Viagra Sildenafil zählt zu den verschreibungs- und rezeptpflichtigen Medikamenten. Es wird auch über Online-Apotheken vertrieben, wobei auch hier ein Rezept vorhanden sein muss. Durch die Angebote im Internet besteht die Möglichkeit, Viagra leichter und einfacher zu kaufen. Allerdings sollte man darauf achten, dass sich die Bezugsquelle des Medikamentes als seriös und vertrauenswürdig erweist. Denn billige Nachahmungen des Produktes können mehr Schaden bringen als Nutzen. Das Potenzmittel wird in blauen, rautenförmigen Tabletten mit 25, 50 oder 100 mg Wirkstoff verkauft. Empfohlen wird eine Dosis von 50 mg, wobei dies unter Berücksichtigung von Wirksamkeit und Nebenwirkungen auf maximal 100 mg erhöht werden kann, wobei pro Tag nicht mehr als eine Tablette eingenommen werden sollte.

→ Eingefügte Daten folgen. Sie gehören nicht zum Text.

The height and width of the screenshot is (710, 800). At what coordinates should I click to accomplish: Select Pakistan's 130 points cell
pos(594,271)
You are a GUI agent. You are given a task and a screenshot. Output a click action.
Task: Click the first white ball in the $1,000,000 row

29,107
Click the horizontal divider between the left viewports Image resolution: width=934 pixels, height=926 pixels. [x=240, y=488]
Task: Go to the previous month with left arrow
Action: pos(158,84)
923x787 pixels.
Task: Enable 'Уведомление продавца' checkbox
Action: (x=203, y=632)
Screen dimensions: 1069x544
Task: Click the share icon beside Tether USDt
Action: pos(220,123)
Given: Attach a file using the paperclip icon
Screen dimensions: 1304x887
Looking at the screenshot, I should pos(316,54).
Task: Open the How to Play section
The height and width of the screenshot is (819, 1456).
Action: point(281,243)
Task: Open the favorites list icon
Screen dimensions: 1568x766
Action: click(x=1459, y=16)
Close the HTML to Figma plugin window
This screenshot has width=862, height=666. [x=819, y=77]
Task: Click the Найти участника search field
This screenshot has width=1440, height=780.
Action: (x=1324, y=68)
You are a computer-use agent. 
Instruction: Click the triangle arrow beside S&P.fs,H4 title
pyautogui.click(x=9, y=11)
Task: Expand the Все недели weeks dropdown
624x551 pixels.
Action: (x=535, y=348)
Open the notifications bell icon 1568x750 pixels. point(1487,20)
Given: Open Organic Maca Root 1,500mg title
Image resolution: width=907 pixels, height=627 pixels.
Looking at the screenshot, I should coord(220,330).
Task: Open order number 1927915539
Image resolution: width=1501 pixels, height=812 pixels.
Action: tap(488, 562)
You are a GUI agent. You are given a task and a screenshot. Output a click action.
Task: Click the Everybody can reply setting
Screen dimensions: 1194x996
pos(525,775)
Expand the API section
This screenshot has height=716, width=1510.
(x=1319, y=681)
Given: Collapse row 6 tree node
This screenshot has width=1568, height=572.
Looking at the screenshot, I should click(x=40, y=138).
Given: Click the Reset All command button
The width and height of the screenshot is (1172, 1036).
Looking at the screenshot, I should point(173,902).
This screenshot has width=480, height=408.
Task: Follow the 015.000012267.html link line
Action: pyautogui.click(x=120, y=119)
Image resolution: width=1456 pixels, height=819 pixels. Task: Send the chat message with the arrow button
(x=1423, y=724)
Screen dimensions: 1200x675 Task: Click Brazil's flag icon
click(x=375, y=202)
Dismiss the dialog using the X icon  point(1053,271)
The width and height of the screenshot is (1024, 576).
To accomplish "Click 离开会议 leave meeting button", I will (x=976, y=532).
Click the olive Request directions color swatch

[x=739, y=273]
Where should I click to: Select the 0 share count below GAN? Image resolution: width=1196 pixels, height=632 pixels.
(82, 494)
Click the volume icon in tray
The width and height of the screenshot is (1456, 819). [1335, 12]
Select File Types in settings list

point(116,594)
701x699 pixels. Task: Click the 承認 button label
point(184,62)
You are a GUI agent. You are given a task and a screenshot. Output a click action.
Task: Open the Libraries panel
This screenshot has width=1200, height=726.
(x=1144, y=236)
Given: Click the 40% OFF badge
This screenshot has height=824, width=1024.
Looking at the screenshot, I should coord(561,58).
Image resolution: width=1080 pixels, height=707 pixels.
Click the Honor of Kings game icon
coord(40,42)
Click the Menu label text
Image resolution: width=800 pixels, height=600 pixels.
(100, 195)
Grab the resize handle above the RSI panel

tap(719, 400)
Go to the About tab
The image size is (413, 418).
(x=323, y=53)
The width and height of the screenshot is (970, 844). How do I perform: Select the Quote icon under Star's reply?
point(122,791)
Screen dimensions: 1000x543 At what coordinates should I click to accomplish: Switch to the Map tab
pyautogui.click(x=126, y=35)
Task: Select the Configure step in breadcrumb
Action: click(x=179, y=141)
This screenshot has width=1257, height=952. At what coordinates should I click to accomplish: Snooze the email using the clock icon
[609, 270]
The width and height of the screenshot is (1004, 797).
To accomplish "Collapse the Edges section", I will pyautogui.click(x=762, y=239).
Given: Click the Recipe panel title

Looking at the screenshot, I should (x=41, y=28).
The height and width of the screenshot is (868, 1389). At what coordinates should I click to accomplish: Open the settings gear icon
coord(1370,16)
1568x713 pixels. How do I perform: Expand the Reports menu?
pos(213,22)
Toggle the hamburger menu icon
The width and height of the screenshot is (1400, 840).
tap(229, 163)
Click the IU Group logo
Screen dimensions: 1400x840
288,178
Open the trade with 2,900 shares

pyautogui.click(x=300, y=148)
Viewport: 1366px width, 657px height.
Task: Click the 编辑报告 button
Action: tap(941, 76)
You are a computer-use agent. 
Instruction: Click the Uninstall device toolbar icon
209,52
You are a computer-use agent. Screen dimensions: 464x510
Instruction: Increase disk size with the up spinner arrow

Eine geringere Dosierung von 25 mg ist auch möglich. Im Verkauf befinden sich Packungen mit vier, acht oder zwölf Tabletten. Bis Ende 2003 wurden die Kosten für Viagra Sildenafil zum Teil von den gesetzlichen Krankenkassen übernommen. Auch wenn durch ein erfülltes Sexualleben die Lebensqualität deutlich erhöht wird, muss der Patient jetzt die Kosten allein tragen, da auch keine Beihilfen möglich sind.